Yazılı Görev a –
Kayıtlarda "Screen dimensions: 1196x603" ifadesinin geçtiği satırdan başlayıp kayıtların son satırına kadar uzanan satırları, her iki uç dahil olmak üzere, her satıra bir dize düşecek biçimde JSON listesi olarak ifade ediniz; boş satırları listeye almayınız.

┌─ Verilen Metin

24 Mayıs 2008 Cumartesi

sukunet ve kelime dolu bir serinlik

nerde kimle karsilasma olasiligi vardir.. neresi daha serin neresi daha sessizdir..bunlari hesap etti yururken.
yalniz kalmak istiyordu sadece. bu yuzden garip guzargahlarla uzatirdi yolunu hep. o gun kafasindan gecenleri yaziya dokebilmek icin bir firsat yakalayabilirdi belki uygun bir yer bulabilirse..
nihayet buldu aradigi mekani..
bi agaca sirtini verdi. altina kutuphaneden aldigi kitabi koydu. kutuphaneye de bu yuzden ugramisti cumartesi cumartesi zaten.. cimler islak olabilirdi cunku..
yola sirtini verdiginden; sadece seslerinden rahatsiz olabilrdi yoldan gecenlerin..

└─
┌─ Gösterilen Kayıtlar

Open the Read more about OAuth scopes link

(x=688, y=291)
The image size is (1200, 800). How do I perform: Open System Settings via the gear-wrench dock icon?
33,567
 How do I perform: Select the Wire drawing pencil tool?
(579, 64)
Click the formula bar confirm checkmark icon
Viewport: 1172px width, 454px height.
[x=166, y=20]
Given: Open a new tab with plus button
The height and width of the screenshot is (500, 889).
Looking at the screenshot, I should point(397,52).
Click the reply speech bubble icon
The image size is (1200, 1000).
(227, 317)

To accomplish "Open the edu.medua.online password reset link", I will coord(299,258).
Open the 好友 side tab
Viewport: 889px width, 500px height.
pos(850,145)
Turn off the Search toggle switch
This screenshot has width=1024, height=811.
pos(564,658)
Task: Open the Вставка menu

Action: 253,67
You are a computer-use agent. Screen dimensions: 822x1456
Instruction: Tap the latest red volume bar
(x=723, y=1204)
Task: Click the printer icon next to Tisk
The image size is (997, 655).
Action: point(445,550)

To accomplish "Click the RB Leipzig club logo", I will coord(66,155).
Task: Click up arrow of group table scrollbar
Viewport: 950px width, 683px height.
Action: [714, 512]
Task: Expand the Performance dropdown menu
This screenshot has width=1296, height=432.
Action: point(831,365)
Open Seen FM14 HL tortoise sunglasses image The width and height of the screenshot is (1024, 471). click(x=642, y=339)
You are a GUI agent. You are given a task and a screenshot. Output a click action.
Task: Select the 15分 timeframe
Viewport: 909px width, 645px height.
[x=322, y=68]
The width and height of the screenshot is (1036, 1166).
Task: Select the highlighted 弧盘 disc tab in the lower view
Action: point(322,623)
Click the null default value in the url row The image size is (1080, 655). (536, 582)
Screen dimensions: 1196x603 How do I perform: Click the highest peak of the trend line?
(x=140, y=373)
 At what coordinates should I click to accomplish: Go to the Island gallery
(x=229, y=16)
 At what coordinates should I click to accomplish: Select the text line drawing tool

└─

Yazılı Görev b –
Verilen metnin tamamını hiçbir değişiklik yapmadan aktarınız.

Alıştırma Çözümü a –
[
  "Screen dimensions: 1196x603 How do I perform: Click the highest peak of the trend line?",
  "(x=140, y=373)",
  " At what coordinates should I click to accomplish: Go to the Island gallery",
  "(x=229, y=16)",
  " At what coordinates should I click to accomplish: Select the text line drawing tool"
]

Alıştırma Çözümü b –
24 Mayıs 2008 Cumartesi

sukunet ve kelime dolu bir serinlik

nerde kimle karsilasma olasiligi vardir.. neresi daha serin neresi daha sessizdir..bunlari hesap etti yururken.
yalniz kalmak istiyordu sadece. bu yuzden garip guzargahlarla uzatirdi yolunu hep. o gun kafasindan gecenleri yaziya dokebilmek icin bir firsat yakalayabilirdi belki uygun bir yer bulabilirse..
nihayet buldu aradigi mekani..
bi agaca sirtini verdi. altina kutuphaneden aldigi kitabi koydu. kutuphaneye de bu yuzden ugramisti cumartesi cumartesi zaten.. cimler islak olabilirdi cunku..
yola sirtini verdiginden; sadece seslerinden rahatsiz olabilrdi yoldan gecenlerin..